The chattering classes in Washington and Europe have been quiet of late regarding Iran, particularly in light of the withdrawal of US combat troops from Iraq - save for the 50,000 or so that remain.  But in light of the new sanctions imposed, what is being planned in response to the continued intransigence of the Iranian government? Frankly, anyone outside the White House, Pentagon and CIA who says they know, doesn't. 

The US foreign policy of force first, talking later, has produced a profound imbalance in the Middle East. Bush dismantled Iraq - the only power capable of presenting a problem to Tehran. The hand wringing over potential Iranian nuclear capability and the threat to Israel remains in full view and is dutifully reported by a compliant media, particularly in the US.  That is not the problem.

The media conveniently forgets that Iran has a significant, well trained military force capable of stirring the pot in the region. The country that is most concerned is not Israel. It is Saudi Arabia. And it is about oil.  Iran's trump card is not nuclear, it is messing about in the Persian Gulf.  So, aside from the fact that even a nuclear armed Iran would not pose a threat to the US, disrupting oil supplies would. 

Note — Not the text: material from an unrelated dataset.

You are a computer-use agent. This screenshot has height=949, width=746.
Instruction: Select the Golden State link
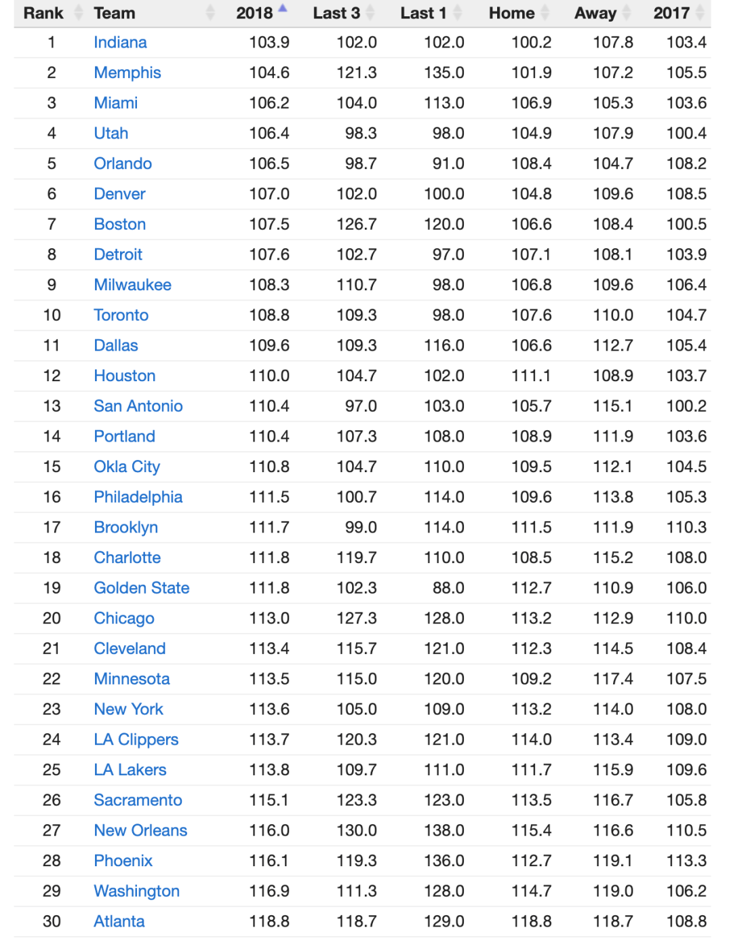point(142,587)
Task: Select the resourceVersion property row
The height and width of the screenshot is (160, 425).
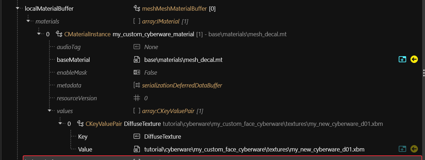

Let's assume that Iran could produce a nuclear weapon next Saturday.  If an attack were launched to destroy all its nuclear facilities, and succeeded (far from a certainty) - so what?  The loss would be annoying for Iran, but still would leave it capable of disrupting oil flows, destabilizing Iraq completely and interfering with activities of NATO in Afghanistan.  This is not a nice scenario and which is why I dismiss all the talk about bombing Iran and taking out its nuclear facilities. 

Sanctions are ineffective and bombing would collapse the economies of the world as oil vanished  from the Persian Gulf.  Time to find a different way to get the attention of Tehran in a way that makes it reconsider its policies.